Hedges contends that we are now entering the “Weimarization” of the United States, ending his interview (somewhat to the shock of Tremonti [The Current‘s host]) with the contention that we stand at the bring of the complete downfall of the United States of America.

Hedges has sounded this kind of alarm before — on a global scale.

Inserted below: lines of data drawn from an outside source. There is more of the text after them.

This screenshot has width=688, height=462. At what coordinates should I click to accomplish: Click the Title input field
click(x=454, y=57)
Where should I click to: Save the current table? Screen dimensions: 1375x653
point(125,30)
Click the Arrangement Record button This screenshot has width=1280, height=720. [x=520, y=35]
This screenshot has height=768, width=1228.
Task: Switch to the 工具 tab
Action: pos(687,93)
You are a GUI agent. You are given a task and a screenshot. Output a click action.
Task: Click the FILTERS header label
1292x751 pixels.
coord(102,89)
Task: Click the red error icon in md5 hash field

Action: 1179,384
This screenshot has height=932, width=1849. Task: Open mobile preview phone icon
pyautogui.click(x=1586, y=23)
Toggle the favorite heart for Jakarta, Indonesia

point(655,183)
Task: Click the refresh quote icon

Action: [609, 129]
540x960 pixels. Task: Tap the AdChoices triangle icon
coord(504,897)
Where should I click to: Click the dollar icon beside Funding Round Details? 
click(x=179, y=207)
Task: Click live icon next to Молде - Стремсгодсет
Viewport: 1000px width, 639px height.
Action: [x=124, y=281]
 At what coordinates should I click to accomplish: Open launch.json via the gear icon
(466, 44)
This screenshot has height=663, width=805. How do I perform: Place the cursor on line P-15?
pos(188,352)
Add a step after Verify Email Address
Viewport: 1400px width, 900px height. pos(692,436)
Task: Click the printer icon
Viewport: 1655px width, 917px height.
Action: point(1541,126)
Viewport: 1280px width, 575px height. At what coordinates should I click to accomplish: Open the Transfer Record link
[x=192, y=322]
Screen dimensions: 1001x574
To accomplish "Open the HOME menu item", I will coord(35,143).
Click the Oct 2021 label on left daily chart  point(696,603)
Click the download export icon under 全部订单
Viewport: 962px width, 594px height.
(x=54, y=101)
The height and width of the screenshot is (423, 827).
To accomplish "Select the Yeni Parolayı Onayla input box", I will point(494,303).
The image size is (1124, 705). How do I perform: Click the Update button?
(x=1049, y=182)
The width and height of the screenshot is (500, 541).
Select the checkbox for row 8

2. “Inverted Totalitarianism”

In March he posted an essay called “We Stand on the Cusp of one of Humanity’s Most Dangerous Moments”: it’s a terrifying and inspiring call to action, well worth reading. “We stand on the cusp of one of the bleakest periods in human history when the bright lights of a civilization blink out and we will descend for decades, if not centuries, into barbarity.” Hedges places the blame for our present precarity squarely on the increasingly unregulated rule and rampage of corporate capital and the fascist politics it has produced:

Our democratic system has been transformed into what the political philosopher Sheldon Wolin labels inverted totalitarianism. Inverted totalitarianism, unlike classical totalitarianism, does not revolve around a demagogue or charismatic leader. It finds expression in the anonymity of the corporate state. It purports to cherish democracy, patriotism, a free press, parliamentary systems and constitutions while manipulating and corrupting internal levers to subvert and thwart democratic institutions. […] The free market’s assumption that nature and human beings are objects whose worth is determined by the market allows each to be exploited for profit until exhaustion or collapse. A society that no longer recognizes that nature and human life have a sacred dimension, an intrinsic value beyond monetary value, commits collective suicide. Such societies cannibalize themselves until they die. This is what we are undergoing.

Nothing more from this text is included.